Müşrikler, Ebû Tâlib ile Hz. Hatice’nin vefatlarını fırsat bildiler. Adeta bu za­manı bekliyorlarmış gibi, Peygamber Efendimize revâ gördükleri eza ve ce­faları birden kat kat artırdılar. Öyle ki Efendimiz, onların zulüm, hakaret ve iş­ken­celerinden dolayı dini neşretme vazifesini yapamaz hale gelmişti.

Müşriklerin bu insafsız ve merhametsiz tutumu, Resûl-i Kibriya Efendimizi fazlasıyla müteessir ediyordu. Bu sebeple Taif’e gitmeye karar verdi. Maksadı, Ku­reyş müşriklerine karşı, Taif’te oturan Sakif kabilesinden kendisini koruma­la­­rını ve İslam davasını kabul etmelerin istemekti!

Taif, Arabistan’ın mühim yerlerinden biriydi. Bağ ve bahçeleriyle şöhret bul­muştu. Ayrıca Re­sû­lul­lah’ın süt an­nesi Halîme’nin mensup olduğu Benî Sa’d kabilesi de buraya yakın oturuyordu. Dolayısıyla Efendimiz, bu belde sâ­kinlerinin İslam’a alâka duyup iman­la şereflenebilecekleri ümidini besli­yordu. Bu ümidi tahakkuk ettiği takdirde, Ku­reyş müşriklerine karşı büyük bir güç de elde etmiş olacaktı!

Tarih, bi’setin onuncu yılı Şevval ayının yirmi yedisini gösteriyordu.

Resûl-i Kibriya Efendimiz, Hz Zeyd b. Hârise’yle birlikte gizlice Mekke’den ayrılarak Taif’e vardı. Orada Sakif kabilesi ileri gelenleriyle görüşmeye başladı. Onları İslam dinine davet etti. Kavminden muhalefet edenlere, kendisiyle bir­likte karşı koymalarını talep etmek için geldiğini anlattı. Ancak kaldığı on gün zarfında hiçbir müspet netice elde edemedi; üstelik, hakaret ve istihza ile mu­kabele gördü, türlü türlü ithamlara maruz kaldı.

Reislerinden biri, “Allah, peygamber göndermek için, senden başka kimse bulamadı mı?” diyecek kadar küstahlıkta ileri gidip mübarek kalplerini tees­süre boğdu. Bir başkası, “Vallahi” dedi. “Ben hiçbir zaman seninle konuş­ma­yacağım! Çünkü sen, şayet dediğin gibi Allah tarafından gönderilmiş bir pey­gamber isen, senin sözünü reddetmekle kendimi büyük tehlikeye atmak iste­mem! Eğer, sen ‘Allah’ın Peygamberiyim’ diye Allah adına hilâf-ı hakikat ko­nuşuyorsan, o takdirde de ben seninle konuşmaya lüzum görmem!”[3]

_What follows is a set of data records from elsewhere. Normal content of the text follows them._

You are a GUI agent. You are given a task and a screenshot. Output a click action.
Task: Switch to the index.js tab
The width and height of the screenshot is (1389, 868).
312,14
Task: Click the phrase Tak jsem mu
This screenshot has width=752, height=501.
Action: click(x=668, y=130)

Resûl-i Ekrem Efendimiz, bu davranışları ve sözleri üzerine Sa­kiflilerden hayır gelmeyeceğini anladı ve bundan müteessir oldu.

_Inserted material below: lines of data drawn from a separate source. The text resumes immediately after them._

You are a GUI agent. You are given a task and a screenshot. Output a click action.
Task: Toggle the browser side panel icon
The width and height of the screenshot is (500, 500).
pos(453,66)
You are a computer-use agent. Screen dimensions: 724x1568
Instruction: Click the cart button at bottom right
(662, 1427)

Müşriklerin bu durumu haber alıp cür’etlerini artırmalarından endişe duy­du­ğu için de, yanlarından ayrılacağı sırada onlara, “Bâri, konuştuklarımız ara­mız­da kalsın; başka kimse duymasın” dedi.

Ne var ki şirk inancının kuvvetle yaşandığı ikinci bir belde olan Taif sâkin­leri, Resûl-i Zîşan’ın bu arzusunu da kabul etmediler. Gençlerinin İslamiyete alâka duymalarından korka­rak, İki Cihan Güneşi Efendimize, “Memleketimiz­den çık da, nereye gidersen git! Kavmin ve hem­şeh­ri­le­rin söylediklerini kabul etmeyince, çıkıp bize geldin! Val­lahi biz de senden elimizden geldiğince uzak duracağız, isteklerini kabul etmeyeceğiz!”[4]dediler.

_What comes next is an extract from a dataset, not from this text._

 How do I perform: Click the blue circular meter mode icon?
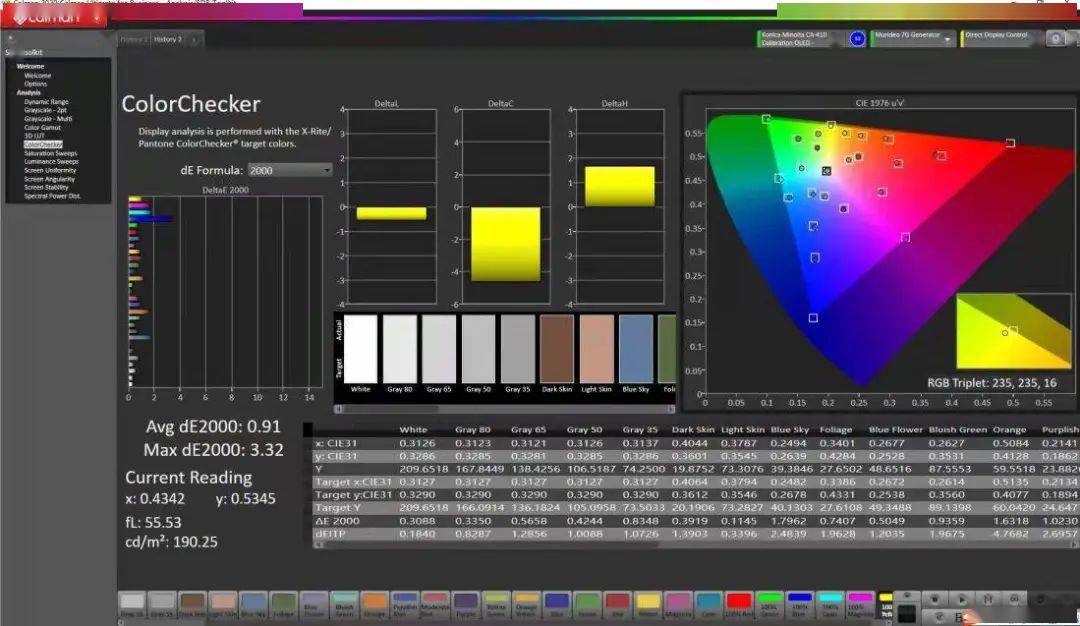[857, 39]
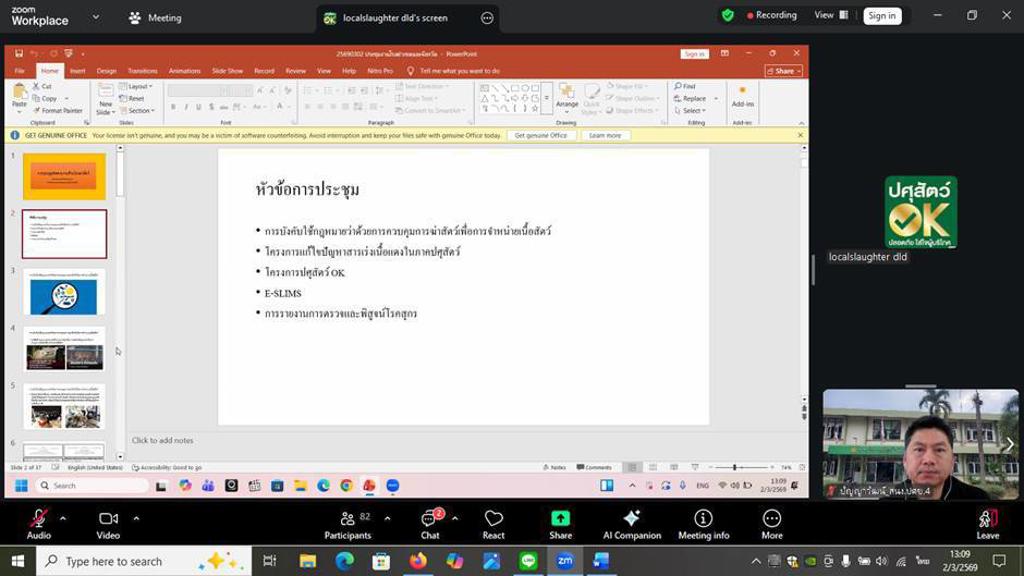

Lât ve Uzzâ’ya tapmakta Mekkeli müşriklerle yarışıp du­ran Sa­kif­liler, bu çir­kin sözlerle de yetinmediler; beldelerinde misafir olarak bulunan Cihan Pey­gamberine, ayak takımını, sokak gençlerini ve köleleri kışkırtarak saldırttı­lar.

Gözü dönmüş, kendini bilmez küstahlar, yolun iki tarafında sıralanarak Kâ­inatın Efendisini ve Hz. Zeyd’i taşa tuttular. Re­sû­lul­lah’ın mübarek ayakları kana bulandı. Öyle ki isabet eden taşların açtığı yaraların acısı yürümeye engel olur hale geldi. Resûl-i Ekrem, zaman zaman otur­mak zorunda kaldı. Ama bu vicdansızlar, her seferinde onu zorla ayağa kaldırarak, yeniden yaralı ayakla­rını taş yağmuruna tutuyorlardı. Ayak takımı, Peygamber Efen­dimizi ızdırap içinde bırakırken, taşlarıyla beraber kah­kahalar da savuruyorlardı.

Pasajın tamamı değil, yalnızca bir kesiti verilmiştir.